Your answer should be an exact copy of the data.

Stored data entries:

_ _ _

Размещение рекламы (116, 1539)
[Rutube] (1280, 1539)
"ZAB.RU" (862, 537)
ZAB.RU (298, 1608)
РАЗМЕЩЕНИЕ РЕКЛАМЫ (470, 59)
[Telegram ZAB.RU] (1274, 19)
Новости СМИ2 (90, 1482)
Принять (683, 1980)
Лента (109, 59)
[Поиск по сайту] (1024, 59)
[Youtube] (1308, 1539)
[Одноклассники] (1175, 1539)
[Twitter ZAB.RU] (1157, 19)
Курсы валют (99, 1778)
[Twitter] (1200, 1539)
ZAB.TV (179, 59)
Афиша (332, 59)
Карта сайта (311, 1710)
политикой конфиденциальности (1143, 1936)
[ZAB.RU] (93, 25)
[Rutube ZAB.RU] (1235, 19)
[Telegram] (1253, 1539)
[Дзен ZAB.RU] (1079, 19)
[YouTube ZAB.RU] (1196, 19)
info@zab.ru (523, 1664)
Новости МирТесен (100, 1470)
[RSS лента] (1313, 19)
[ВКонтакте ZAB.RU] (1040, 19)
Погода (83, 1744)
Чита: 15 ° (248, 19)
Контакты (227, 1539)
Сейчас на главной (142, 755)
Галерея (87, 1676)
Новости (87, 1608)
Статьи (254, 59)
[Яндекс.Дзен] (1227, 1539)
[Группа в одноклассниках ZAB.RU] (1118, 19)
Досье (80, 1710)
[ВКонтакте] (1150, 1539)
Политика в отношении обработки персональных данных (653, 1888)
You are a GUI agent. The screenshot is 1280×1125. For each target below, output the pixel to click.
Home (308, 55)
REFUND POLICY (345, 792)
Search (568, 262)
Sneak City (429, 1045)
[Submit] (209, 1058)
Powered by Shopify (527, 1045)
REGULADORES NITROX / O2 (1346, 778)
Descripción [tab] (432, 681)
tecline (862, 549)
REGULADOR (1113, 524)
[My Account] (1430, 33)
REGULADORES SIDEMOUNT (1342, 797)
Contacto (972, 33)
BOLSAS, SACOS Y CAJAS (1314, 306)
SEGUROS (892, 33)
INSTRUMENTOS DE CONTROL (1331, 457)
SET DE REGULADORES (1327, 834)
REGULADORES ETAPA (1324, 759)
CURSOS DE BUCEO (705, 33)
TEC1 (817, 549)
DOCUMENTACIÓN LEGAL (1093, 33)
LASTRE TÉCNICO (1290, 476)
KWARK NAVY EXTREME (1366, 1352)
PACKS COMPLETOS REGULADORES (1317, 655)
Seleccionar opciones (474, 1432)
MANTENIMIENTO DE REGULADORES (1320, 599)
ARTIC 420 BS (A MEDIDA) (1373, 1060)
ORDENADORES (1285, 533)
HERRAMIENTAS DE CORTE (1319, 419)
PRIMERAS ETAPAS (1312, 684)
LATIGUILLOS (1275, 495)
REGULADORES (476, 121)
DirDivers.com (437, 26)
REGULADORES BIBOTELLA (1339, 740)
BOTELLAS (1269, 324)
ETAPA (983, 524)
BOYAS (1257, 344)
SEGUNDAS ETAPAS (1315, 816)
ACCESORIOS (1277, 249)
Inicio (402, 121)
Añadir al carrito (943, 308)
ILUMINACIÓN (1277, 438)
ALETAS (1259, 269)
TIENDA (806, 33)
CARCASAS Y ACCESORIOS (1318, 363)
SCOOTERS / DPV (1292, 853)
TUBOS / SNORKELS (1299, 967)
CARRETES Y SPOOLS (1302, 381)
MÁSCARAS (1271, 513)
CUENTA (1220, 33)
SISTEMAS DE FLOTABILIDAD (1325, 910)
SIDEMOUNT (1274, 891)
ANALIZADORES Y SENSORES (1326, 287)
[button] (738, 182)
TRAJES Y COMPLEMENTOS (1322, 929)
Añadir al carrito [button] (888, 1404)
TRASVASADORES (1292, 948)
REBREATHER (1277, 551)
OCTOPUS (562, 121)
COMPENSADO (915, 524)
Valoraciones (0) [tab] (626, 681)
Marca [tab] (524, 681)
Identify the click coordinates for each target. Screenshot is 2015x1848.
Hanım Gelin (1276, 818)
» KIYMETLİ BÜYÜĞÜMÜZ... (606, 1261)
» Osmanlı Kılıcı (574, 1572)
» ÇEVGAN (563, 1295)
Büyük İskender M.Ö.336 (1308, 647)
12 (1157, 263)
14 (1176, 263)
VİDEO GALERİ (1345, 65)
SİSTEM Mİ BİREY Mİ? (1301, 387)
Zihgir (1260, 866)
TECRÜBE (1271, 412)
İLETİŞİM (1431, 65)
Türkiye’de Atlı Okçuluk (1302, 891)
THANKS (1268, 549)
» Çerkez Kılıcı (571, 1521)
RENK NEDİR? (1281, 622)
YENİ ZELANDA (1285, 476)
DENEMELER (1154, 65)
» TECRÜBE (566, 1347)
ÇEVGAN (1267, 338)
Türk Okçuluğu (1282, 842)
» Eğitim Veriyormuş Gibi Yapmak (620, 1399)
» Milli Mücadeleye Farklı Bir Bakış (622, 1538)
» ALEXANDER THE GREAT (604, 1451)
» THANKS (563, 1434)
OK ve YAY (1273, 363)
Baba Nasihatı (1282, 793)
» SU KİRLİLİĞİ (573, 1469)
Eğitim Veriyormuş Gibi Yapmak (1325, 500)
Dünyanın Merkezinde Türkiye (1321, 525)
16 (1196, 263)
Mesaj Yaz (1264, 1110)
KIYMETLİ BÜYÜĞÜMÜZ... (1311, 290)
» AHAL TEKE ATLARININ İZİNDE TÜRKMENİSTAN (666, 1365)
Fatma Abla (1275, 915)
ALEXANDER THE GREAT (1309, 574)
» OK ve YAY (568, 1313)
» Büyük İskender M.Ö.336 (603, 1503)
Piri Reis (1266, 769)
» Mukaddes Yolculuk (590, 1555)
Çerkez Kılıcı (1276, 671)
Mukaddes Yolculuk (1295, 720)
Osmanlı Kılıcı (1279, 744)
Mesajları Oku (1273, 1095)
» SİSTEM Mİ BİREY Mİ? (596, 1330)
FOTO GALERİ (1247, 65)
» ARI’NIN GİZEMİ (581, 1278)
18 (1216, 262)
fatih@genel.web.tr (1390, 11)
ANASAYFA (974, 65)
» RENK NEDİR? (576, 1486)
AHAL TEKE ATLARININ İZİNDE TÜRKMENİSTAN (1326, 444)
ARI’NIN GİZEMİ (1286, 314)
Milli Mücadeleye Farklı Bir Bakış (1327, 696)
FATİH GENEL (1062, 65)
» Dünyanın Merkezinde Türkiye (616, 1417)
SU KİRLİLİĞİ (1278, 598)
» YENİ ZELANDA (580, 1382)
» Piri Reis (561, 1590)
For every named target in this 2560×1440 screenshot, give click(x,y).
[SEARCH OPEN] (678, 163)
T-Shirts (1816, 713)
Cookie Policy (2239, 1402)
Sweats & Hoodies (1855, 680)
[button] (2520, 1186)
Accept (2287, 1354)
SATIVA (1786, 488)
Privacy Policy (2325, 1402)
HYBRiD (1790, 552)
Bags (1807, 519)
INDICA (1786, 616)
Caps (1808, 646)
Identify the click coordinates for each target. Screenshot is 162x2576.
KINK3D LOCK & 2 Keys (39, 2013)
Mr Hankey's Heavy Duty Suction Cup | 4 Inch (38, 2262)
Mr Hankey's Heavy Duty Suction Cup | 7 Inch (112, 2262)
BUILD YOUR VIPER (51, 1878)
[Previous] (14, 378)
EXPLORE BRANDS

_ _ _

→ OUTPUT FOR THIS EXERCISE:
Размещение рекламы (116, 1539)
[Rutube] (1280, 1539)
"ZAB.RU" (862, 537)
ZAB.RU (298, 1608)
РАЗМЕЩЕНИЕ РЕКЛАМЫ (470, 59)
[Telegram ZAB.RU] (1274, 19)
Новости СМИ2 (90, 1482)
Принять (683, 1980)
Лента (109, 59)
[Поиск по сайту] (1024, 59)
[Youtube] (1308, 1539)
[Одноклассники] (1175, 1539)
[Twitter ZAB.RU] (1157, 19)
Курсы валют (99, 1778)
[Twitter] (1200, 1539)
ZAB.TV (179, 59)
Афиша (332, 59)
Карта сайта (311, 1710)
политикой конфиденциальности (1143, 1936)
[ZAB.RU] (93, 25)
[Rutube ZAB.RU] (1235, 19)
[Telegram] (1253, 1539)
[Дзен ZAB.RU] (1079, 19)
[YouTube ZAB.RU] (1196, 19)
info@zab.ru (523, 1664)
Новости МирТесен (100, 1470)
[RSS лента] (1313, 19)
[ВКонтакте ZAB.RU] (1040, 19)
Погода (83, 1744)
Чита: 15 ° (248, 19)
Контакты (227, 1539)
Сейчас на главной (142, 755)
Галерея (87, 1676)
Новости (87, 1608)
Статьи (254, 59)
[Яндекс.Дзен] (1227, 1539)
[Группа в одноклассниках ZAB.RU] (1118, 19)
Досье (80, 1710)
[ВКонтакте] (1150, 1539)
Политика в отношении обработки персональных данных (653, 1888)
You are a GUI agent. The screenshot is 1280×1125. For each target below, output the pixel to click.
Home (308, 55)
REFUND POLICY (345, 792)
Search (568, 262)
Sneak City (429, 1045)
[Submit] (209, 1058)
Powered by Shopify (527, 1045)
REGULADORES NITROX / O2 (1346, 778)
Descripción [tab] (432, 681)
tecline (862, 549)
REGULADOR (1113, 524)
[My Account] (1430, 33)
REGULADORES SIDEMOUNT (1342, 797)
Contacto (972, 33)
BOLSAS, SACOS Y CAJAS (1314, 306)
SEGUROS (892, 33)
INSTRUMENTOS DE CONTROL (1331, 457)
SET DE REGULADORES (1327, 834)
REGULADORES ETAPA (1324, 759)
CURSOS DE BUCEO (705, 33)
TEC1 (817, 549)
DOCUMENTACIÓN LEGAL (1093, 33)
LASTRE TÉCNICO (1290, 476)
KWARK NAVY EXTREME (1366, 1352)
PACKS COMPLETOS REGULADORES (1317, 655)
Seleccionar opciones (474, 1432)
MANTENIMIENTO DE REGULADORES (1320, 599)
ARTIC 420 BS (A MEDIDA) (1373, 1060)
ORDENADORES (1285, 533)
HERRAMIENTAS DE CORTE (1319, 419)
PRIMERAS ETAPAS (1312, 684)
LATIGUILLOS (1275, 495)
REGULADORES (476, 121)
DirDivers.com (437, 26)
REGULADORES BIBOTELLA (1339, 740)
BOTELLAS (1269, 324)
ETAPA (983, 524)
BOYAS (1257, 344)
SEGUNDAS ETAPAS (1315, 816)
ACCESORIOS (1277, 249)
Inicio (402, 121)
Añadir al carrito (943, 308)
ILUMINACIÓN (1277, 438)
ALETAS (1259, 269)
TIENDA (806, 33)
CARCASAS Y ACCESORIOS (1318, 363)
SCOOTERS / DPV (1292, 853)
TUBOS / SNORKELS (1299, 967)
CARRETES Y SPOOLS (1302, 381)
MÁSCARAS (1271, 513)
CUENTA (1220, 33)
SISTEMAS DE FLOTABILIDAD (1325, 910)
SIDEMOUNT (1274, 891)
ANALIZADORES Y SENSORES (1326, 287)
[button] (738, 182)
TRAJES Y COMPLEMENTOS (1322, 929)
Añadir al carrito [button] (888, 1404)
TRASVASADORES (1292, 948)
REBREATHER (1277, 551)
OCTOPUS (562, 121)
COMPENSADO (915, 524)
Valoraciones (0) [tab] (626, 681)
Marca [tab] (524, 681)
Identify the click coordinates for each target. Screenshot is 2015x1848.
Hanım Gelin (1276, 818)
» KIYMETLİ BÜYÜĞÜMÜZ... (606, 1261)
» Osmanlı Kılıcı (574, 1572)
» ÇEVGAN (563, 1295)
Büyük İskender M.Ö.336 (1308, 647)
12 (1157, 263)
14 (1176, 263)
VİDEO GALERİ (1345, 65)
SİSTEM Mİ BİREY Mİ? (1301, 387)
Zihgir (1260, 866)
TECRÜBE (1271, 412)
İLETİŞİM (1431, 65)
Türkiye’de Atlı Okçuluk (1302, 891)
THANKS (1268, 549)
» Çerkez Kılıcı (571, 1521)
RENK NEDİR? (1281, 622)
YENİ ZELANDA (1285, 476)
DENEMELER (1154, 65)
» TECRÜBE (566, 1347)
ÇEVGAN (1267, 338)
Türk Okçuluğu (1282, 842)
» Eğitim Veriyormuş Gibi Yapmak (620, 1399)
» Milli Mücadeleye Farklı Bir Bakış (622, 1538)
» ALEXANDER THE GREAT (604, 1451)
» THANKS (563, 1434)
OK ve YAY (1273, 363)
Baba Nasihatı (1282, 793)
» SU KİRLİLİĞİ (573, 1469)
Eğitim Veriyormuş Gibi Yapmak (1325, 500)
Dünyanın Merkezinde Türkiye (1321, 525)
16 (1196, 263)
Mesaj Yaz (1264, 1110)
KIYMETLİ BÜYÜĞÜMÜZ... (1311, 290)
» AHAL TEKE ATLARININ İZİNDE TÜRKMENİSTAN (666, 1365)
Fatma Abla (1275, 915)
ALEXANDER THE GREAT (1309, 574)
» OK ve YAY (568, 1313)
» Büyük İskender M.Ö.336 (603, 1503)
Piri Reis (1266, 769)
» Mukaddes Yolculuk (590, 1555)
Çerkez Kılıcı (1276, 671)
Mukaddes Yolculuk (1295, 720)
Osmanlı Kılıcı (1279, 744)
Mesajları Oku (1273, 1095)
» SİSTEM Mİ BİREY Mİ? (596, 1330)
FOTO GALERİ (1247, 65)
» ARI’NIN GİZEMİ (581, 1278)
18 (1216, 262)
fatih@genel.web.tr (1390, 11)
ANASAYFA (974, 65)
» RENK NEDİR? (576, 1486)
AHAL TEKE ATLARININ İZİNDE TÜRKMENİSTAN (1326, 444)
ARI’NIN GİZEMİ (1286, 314)
Milli Mücadeleye Farklı Bir Bakış (1327, 696)
FATİH GENEL (1062, 65)
» Dünyanın Merkezinde Türkiye (616, 1417)
SU KİRLİLİĞİ (1278, 598)
» YENİ ZELANDA (580, 1382)
» Piri Reis (561, 1590)
For every named target in this 2560×1440 screenshot, give click(x,y).
[SEARCH OPEN] (678, 163)
T-Shirts (1816, 713)
Cookie Policy (2239, 1402)
Sweats & Hoodies (1855, 680)
[button] (2520, 1186)
Accept (2287, 1354)
SATIVA (1786, 488)
Privacy Policy (2325, 1402)
HYBRiD (1790, 552)
Bags (1807, 519)
INDICA (1786, 616)
Caps (1808, 646)
Identify the click coordinates for each target. Screenshot is 162x2576.
KINK3D LOCK & 2 Keys (39, 2013)
Mr Hankey's Heavy Duty Suction Cup | 4 Inch (38, 2262)
Mr Hankey's Heavy Duty Suction Cup | 7 Inch (112, 2262)
BUILD YOUR VIPER (51, 1878)
[Previous] (14, 378)
EXPLORE BRANDS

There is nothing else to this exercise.